Spending a couple of days in the swamp may not be your cup of tea. But for 28 intermediate grade science and math teachers from the South Bend Community Schools it was a pretty great way to spend a bit of the summer break and recharge the teaching batteries.
The School of Education at IU South Bend hosted the two-week summer program, which is funded by a $481,000 partnership grant with the South Bend School Corporation from the Indiana Department of Education.
IU South Bend professors – Michelle Bakerson, Judy Lewandowski, Deb Marr, Jim McLister, and Terri Heber – and two community members led the ED2: Earth Day Every Day program, which was designed to help teachers present environmental science in a way that actively engages students.
The teachers explored watersheds along the St. Joseph River, visited the Kingsbury Fish and Wildlife Area and did focused observation at Potawatomi Zoo.
In the second week of the program, the workshop attendees led a three-day summer camp for grade school children so the teachers could practice what they learned.
Terri Herbert, assistant professor of elementary education, was one of the organizers and instructors. She said she received positive comments from the attendees. “To me science is everywhere. It is a way of life” to look around and see it as a science lesson. This is what the workshop was meant to do.
She added that it is important to bring different methods into the classroom and get teachers and students thinking in a whole different way.
Herbert said there are plans for next year to include other side trips and different topics.
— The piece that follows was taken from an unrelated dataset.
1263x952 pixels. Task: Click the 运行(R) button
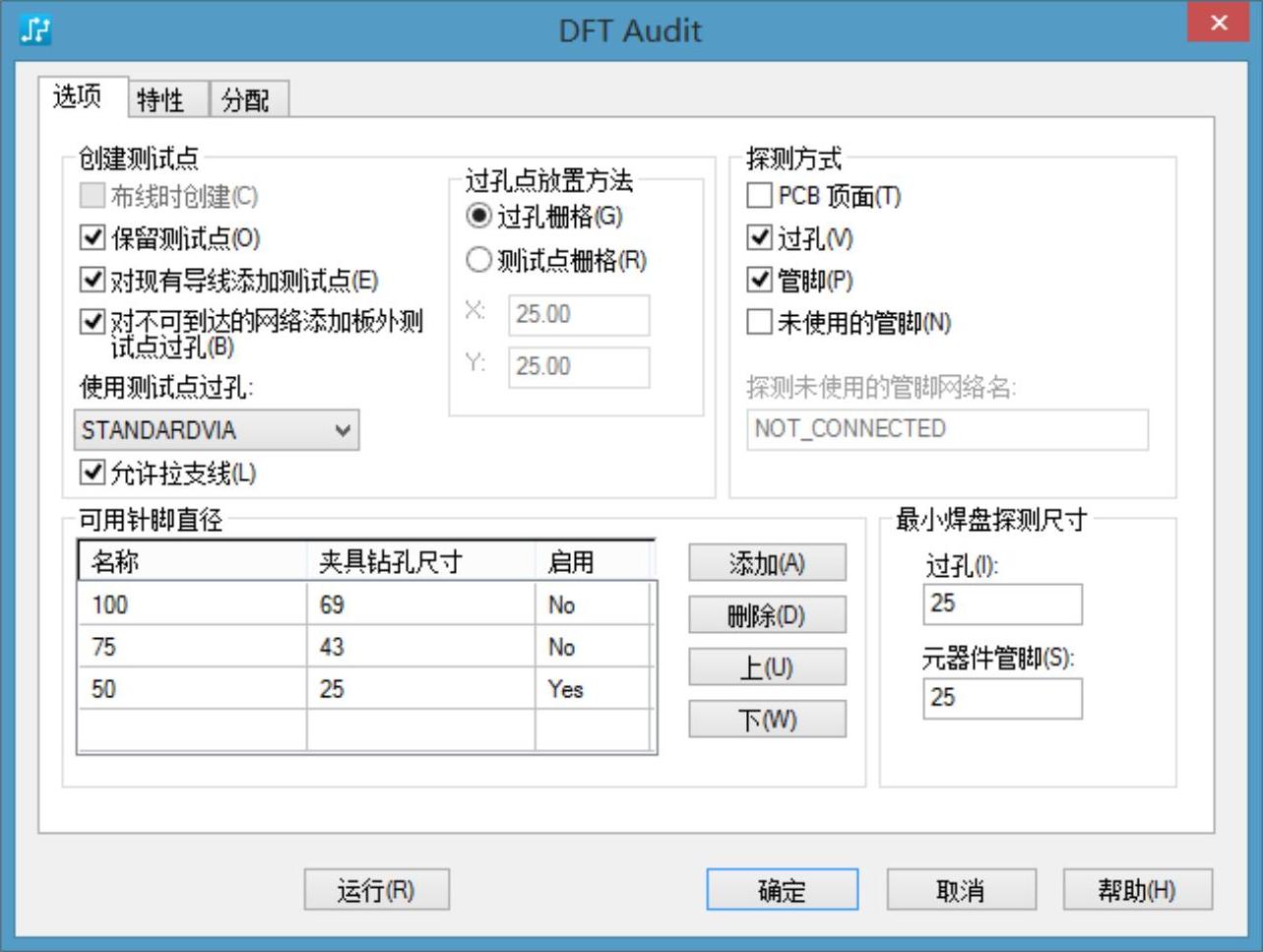[376, 890]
Joseph Hurt teaches at Brown Intermediate Center in South Bend. He was happy with the two-week workshop. “I can honestly say this has been the best training I have ever attended in my short eight year career as an educator. The experiences we had the last two weeks have been very eye opening for me. I feel I do a pretty good job teaching students and keeping things interesting, but this training has really started my brain thinking at a new level of education that students in South Bend need to get them excited about learning in all content areas, not just science.”
Rick Glassman, manager and environmental educator coordinator with the Soil and Water Conservation District, took the teachers into the swamp. “They were enthusiastic. It was great to see the light bulbs go off when they realized they could bring this into the classroom.”
Kelly Ulrich, educational curator at the Potawatomi Zoo, said she was impressed by the work done by the IU South Bend staff and the intermediate teachers. “Many teachers said they would be incorporating the zoo into lesson plans. I’m looking forward to that.”